**WORK TO COMPLETE:**
Read the records below and copy each line that contains "text".

**DATA TO EXAMINE:**
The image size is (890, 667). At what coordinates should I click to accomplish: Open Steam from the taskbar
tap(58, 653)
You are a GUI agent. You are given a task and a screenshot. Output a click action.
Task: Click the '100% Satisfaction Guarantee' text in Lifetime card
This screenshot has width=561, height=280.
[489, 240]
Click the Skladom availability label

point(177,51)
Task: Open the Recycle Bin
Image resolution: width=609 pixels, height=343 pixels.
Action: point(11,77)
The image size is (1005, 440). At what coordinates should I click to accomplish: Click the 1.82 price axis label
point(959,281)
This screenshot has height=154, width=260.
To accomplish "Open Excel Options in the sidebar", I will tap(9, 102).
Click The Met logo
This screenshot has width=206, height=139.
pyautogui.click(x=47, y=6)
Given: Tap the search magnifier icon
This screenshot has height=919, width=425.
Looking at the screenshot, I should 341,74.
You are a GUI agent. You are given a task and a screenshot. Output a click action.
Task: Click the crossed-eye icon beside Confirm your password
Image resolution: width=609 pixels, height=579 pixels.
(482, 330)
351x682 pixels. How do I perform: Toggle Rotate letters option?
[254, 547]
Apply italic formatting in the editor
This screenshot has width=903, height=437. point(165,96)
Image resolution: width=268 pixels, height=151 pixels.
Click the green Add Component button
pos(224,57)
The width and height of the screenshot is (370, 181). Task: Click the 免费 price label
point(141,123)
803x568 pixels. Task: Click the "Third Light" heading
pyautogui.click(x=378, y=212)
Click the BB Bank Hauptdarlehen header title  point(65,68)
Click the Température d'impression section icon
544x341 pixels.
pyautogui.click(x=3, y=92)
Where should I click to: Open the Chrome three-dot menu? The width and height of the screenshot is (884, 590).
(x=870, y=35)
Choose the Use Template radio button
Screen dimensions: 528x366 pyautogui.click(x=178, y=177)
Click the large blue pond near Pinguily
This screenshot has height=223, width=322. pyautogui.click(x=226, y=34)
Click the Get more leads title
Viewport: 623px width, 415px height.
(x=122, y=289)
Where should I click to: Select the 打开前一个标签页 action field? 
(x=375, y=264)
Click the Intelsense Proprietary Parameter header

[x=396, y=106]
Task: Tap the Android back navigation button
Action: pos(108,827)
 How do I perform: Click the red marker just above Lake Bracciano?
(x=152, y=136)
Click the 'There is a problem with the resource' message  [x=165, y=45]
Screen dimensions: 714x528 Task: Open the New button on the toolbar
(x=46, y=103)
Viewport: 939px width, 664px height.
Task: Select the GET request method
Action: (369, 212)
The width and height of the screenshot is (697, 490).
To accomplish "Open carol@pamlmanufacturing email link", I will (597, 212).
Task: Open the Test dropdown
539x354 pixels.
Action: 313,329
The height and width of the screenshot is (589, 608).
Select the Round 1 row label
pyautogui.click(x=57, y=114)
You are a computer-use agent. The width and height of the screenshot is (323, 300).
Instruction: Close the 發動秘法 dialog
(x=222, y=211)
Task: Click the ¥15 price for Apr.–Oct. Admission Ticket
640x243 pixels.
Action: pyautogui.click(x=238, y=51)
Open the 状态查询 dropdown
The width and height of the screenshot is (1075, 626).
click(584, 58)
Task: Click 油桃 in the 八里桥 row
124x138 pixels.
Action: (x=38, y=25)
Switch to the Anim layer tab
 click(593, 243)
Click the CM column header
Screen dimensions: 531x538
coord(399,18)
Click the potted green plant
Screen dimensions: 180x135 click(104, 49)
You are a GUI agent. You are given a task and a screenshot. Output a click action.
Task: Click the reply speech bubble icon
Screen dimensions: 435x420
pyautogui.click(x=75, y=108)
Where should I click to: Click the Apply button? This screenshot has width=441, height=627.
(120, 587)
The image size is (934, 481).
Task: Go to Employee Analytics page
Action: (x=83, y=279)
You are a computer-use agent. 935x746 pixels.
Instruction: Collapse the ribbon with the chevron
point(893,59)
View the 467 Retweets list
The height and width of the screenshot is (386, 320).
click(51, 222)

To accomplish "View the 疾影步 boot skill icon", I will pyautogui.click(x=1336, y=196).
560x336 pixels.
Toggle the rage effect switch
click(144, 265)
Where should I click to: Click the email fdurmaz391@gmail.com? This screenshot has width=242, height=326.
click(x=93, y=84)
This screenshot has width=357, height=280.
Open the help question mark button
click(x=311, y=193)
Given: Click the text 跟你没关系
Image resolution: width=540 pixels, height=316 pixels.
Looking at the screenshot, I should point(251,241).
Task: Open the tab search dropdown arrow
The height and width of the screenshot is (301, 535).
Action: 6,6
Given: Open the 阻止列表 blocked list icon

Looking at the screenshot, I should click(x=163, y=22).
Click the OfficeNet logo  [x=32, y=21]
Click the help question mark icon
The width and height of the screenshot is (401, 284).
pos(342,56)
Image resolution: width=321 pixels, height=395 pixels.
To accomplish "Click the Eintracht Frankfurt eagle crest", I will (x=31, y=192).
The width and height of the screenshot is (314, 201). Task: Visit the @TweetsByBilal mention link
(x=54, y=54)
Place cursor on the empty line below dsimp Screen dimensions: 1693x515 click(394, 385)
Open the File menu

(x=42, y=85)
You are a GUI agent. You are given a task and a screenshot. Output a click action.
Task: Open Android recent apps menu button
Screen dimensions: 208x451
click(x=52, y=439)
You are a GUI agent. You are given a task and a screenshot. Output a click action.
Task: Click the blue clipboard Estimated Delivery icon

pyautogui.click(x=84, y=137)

**REPLY TO THE TASK:**
Task: Click the '100% Satisfaction Guarantee' text in Lifetime card
Given: Click the text 跟你没关系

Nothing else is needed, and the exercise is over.